When is the last time the love of God moved you? I don’t mean the last time you mentally assented to a new fact about God or saw moral progress in your life. I mean the weight that hits you in your gut when you realize the God of the universe looks at you with white hot affection, not because of anything in you, but because of what He did on the cross for you…the kind of movement in your soul that sets your heart on fire, and causes you to see life differently.

If you’ve been walking with the Lord for any amount of time, you know too well that our broken souls default toward apathy. We may feel this white-hot grace of God at the beginning of our Christian lives, or at particularly significant moments throughout, but in the everyday in-between, we seem to grow largely unaware of, or indifferent to, the amazing love of God. We grow sleepy.

If the gospel of Jesus Christ is true, how can we be so unmoved by it? One answer that’s getting a lot of attention recently is we forget about His love. We forget that on the cross Jesus secured God’s forever love for us. We forget that God has set His love on us and will never change His minds about us, no matter how we struggle. This is certainly true and a danger, but it is not the only thing we forget, and it’s not the only reason we are unmoved by the love of God. Sometimes we can recite what we have in Christ perfectly and still be apathetic toward God.

Expected Love

The church of Laodicea was like this. In a series of seven letters to seven churches in the book Revelation, where Jesus assesses the theological and heart health of each church, He remarkably doesn’t have anything bad to say about the Laodiceans’ theology. But He does give a crushing inditement of their heart: “because you are lukewarm, and neither hot nor cold, I will spit you out of my mouth.” (Revelation 3:16) They knew the love of God in the gospel, they just didn’t care. What was the disconnect? According to Jesus, they grew apathetic because they lost their sense of need. They thought they had grown to functionally not need much from the love of God anymore—as if they had progressed past it—when in reality, they were just as needy as ever (Revelation 3:17-18).

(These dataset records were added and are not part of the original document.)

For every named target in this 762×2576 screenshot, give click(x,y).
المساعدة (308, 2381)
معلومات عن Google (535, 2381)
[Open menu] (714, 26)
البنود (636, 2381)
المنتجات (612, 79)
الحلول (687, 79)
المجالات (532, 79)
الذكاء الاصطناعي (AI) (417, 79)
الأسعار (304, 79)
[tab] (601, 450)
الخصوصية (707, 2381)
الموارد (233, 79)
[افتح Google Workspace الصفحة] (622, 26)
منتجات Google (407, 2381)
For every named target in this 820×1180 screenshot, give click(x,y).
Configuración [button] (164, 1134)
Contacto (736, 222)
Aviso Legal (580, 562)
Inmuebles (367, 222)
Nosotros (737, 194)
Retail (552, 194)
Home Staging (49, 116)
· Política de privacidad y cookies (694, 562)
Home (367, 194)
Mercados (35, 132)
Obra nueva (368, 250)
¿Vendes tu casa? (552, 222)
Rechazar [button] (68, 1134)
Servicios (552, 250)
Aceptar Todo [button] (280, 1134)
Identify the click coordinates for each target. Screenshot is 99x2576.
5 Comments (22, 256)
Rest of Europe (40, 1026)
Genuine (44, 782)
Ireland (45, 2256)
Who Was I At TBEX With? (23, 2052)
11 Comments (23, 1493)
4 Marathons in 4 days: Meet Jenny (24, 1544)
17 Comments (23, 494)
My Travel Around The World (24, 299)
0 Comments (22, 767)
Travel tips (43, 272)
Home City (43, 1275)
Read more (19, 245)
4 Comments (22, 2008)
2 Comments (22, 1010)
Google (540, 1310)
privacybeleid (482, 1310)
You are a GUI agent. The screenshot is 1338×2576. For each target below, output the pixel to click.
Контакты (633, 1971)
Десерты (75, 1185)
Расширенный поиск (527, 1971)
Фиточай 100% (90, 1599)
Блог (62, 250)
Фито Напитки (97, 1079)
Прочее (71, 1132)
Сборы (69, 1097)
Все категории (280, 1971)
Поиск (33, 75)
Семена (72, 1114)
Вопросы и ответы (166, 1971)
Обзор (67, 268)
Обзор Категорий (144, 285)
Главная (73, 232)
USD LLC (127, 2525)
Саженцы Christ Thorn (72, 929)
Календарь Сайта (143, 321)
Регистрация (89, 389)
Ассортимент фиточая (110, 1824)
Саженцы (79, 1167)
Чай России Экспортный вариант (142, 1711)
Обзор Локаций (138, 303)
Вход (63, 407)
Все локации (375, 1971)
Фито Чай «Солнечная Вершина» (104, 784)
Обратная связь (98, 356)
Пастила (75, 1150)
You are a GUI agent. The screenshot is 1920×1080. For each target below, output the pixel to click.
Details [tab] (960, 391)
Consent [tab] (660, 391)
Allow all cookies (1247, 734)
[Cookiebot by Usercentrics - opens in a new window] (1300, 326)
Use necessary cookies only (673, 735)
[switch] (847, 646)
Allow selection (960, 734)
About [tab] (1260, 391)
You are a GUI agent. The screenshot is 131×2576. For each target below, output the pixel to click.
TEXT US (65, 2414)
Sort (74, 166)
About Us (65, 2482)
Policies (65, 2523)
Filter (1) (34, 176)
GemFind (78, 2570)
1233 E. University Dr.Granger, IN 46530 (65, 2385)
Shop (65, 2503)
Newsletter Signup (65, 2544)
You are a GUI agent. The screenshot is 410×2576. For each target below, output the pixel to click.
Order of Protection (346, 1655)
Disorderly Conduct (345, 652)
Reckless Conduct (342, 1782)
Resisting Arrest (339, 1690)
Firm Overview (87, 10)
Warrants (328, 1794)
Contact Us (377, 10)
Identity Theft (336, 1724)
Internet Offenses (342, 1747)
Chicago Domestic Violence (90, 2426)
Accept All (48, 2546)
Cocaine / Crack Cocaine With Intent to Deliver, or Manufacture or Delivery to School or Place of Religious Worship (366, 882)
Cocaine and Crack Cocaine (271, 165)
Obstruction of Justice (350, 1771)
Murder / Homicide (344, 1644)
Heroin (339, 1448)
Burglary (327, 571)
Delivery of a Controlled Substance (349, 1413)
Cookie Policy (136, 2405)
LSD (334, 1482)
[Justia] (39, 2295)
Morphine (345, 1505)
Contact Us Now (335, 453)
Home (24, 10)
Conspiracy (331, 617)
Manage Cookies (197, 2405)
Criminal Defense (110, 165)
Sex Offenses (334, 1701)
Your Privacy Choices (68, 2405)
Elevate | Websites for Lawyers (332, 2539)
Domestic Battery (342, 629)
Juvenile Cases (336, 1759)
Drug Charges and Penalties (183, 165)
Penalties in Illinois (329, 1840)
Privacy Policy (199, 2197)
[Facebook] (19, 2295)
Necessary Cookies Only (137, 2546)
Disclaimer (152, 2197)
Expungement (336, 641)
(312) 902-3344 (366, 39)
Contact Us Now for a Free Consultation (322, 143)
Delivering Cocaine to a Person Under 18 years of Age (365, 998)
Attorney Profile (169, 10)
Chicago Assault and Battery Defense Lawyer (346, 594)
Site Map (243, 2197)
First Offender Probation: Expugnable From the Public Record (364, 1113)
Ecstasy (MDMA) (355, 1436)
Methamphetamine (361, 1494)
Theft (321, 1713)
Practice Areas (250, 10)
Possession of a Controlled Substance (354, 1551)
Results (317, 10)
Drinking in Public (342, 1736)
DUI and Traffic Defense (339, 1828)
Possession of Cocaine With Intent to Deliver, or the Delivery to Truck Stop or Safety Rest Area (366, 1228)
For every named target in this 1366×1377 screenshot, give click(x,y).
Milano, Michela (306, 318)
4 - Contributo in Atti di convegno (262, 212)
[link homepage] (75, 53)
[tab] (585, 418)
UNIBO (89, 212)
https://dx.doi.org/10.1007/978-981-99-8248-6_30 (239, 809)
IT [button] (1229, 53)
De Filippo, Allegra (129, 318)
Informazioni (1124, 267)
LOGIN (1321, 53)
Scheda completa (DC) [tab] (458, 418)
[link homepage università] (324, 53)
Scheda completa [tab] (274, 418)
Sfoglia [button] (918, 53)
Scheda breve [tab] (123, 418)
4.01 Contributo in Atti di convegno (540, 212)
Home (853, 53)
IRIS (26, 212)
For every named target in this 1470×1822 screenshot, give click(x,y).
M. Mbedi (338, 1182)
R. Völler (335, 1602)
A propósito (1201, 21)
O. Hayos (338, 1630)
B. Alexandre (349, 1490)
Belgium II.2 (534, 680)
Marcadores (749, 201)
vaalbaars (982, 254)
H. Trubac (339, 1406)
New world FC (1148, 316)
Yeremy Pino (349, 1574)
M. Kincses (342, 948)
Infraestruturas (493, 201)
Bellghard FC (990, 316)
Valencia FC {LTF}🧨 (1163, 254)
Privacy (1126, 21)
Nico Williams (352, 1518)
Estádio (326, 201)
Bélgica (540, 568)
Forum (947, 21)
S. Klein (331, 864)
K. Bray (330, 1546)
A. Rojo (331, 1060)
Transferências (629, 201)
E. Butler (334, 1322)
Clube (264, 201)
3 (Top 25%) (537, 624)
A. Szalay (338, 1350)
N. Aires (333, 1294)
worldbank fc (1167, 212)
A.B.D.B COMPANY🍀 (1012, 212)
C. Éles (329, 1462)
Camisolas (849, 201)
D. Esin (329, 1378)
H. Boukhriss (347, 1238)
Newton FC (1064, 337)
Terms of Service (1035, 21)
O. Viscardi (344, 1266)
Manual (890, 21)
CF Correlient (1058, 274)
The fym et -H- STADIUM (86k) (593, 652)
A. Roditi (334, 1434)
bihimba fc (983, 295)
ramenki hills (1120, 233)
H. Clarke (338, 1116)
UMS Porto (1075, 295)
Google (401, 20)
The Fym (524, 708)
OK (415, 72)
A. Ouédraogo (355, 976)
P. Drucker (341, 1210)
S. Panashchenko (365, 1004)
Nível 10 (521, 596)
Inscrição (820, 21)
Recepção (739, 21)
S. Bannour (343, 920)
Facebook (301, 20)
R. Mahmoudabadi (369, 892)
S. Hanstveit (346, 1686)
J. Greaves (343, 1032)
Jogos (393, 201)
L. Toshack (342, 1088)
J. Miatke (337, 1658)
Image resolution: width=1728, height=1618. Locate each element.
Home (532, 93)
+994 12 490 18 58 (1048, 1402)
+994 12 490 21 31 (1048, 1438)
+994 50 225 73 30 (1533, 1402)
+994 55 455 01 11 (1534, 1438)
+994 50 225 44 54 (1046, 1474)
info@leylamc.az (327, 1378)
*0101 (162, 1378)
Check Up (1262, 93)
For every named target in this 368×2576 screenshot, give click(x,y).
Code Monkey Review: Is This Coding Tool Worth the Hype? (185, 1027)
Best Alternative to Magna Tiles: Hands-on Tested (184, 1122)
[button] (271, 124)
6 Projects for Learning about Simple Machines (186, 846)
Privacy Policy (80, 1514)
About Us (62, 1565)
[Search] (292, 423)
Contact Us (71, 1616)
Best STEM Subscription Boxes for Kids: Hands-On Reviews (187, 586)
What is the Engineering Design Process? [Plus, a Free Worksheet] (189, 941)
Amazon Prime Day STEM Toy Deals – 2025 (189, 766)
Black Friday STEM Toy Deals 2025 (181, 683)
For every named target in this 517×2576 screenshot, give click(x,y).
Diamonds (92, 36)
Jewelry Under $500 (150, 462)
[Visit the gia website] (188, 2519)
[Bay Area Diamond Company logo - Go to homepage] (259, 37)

We’re really not so different, are we? While we may have seen our incredible need for God back when we first got saved, as we grow and mature in our faith we seem to lose this sense. Think about it. Do you think you are as big of a sinner today as you were the day Jesus saved you? Most of us, if we’re honest, would answer that question “no.” We believe this myth of progress that fools us into thinking because we are growing in one area, we are less of a sinner than before.

And so the love of God becomes expected, like being told our mothers love us. We think, “Of course He does. Look at how I’ve grown here.” This kind of expected love may be nice to reflect on once a week at church, but it doesn’t really strike us as surprising or life altering. The second we grow to expect the love of God, we grow apathetic.

Devastating Grace

The reality is Christian growth is really about uncovering more and more of our sin with each passing day. Why do you think the Apostle Paul said at the end of his life he was the worst sinner he knew (1 Timothy 1:15)? Do you think you have a leg up on him? I don’t care when the last time you looked at pornography was or the last time you cussed, the reality is, our hearts are bent toward sin. It infuses all we do, even our good works (Isaiah 64:6). It takes only an honest look into our thought life in traffic or the motivations behind the good things we do to realize how much evil is in our hearts and what an incredible and ongoing need we have for God.

Feel crushed? This is a good blessing from God, because the reality is, before grace is amazing, it’s devastating. It must devastate our pride. It must make us feel the reality that all we bring to the table—even 10, 20, 80 years into our Christian life—is need, because only when we feel the weight of this can we rebuild. When we no longer foolishly expect the love of God in our daily lives, but see our true condition, the love of God takes on its rightful, surprising nature again. And no one can be apathetic toward this kind of surprising, undeserved love.

Higher Highs

And that’s the whole point. Seeing our need isn’t meant to make us wallow in self pity, it’s meant to make us look up to see Him who is strong for us. It’s meant to make us cry out: “Jesus I need You; would you take care of me?” Because the beauty of the gospel is that He will (Revelation 3:20). Every. Single. Time.

Seeing our need isn’t anti-gospel, it’s being serious about the gospel. The more we see the depth of the abyss of our ongoing need, the more we begin to see amazing the breadth and length and height and depth of the love of God that reaches down to the very bottom, carries us back out, and up into the heavenlies with Christ. That’s the kind of love that will take over our lives again.

May we be a people who seek to increasingly see our need, that we might enjoy the beauty of the gospel everyday, and shake the apathy that threatens to steal and kill our new life with Him.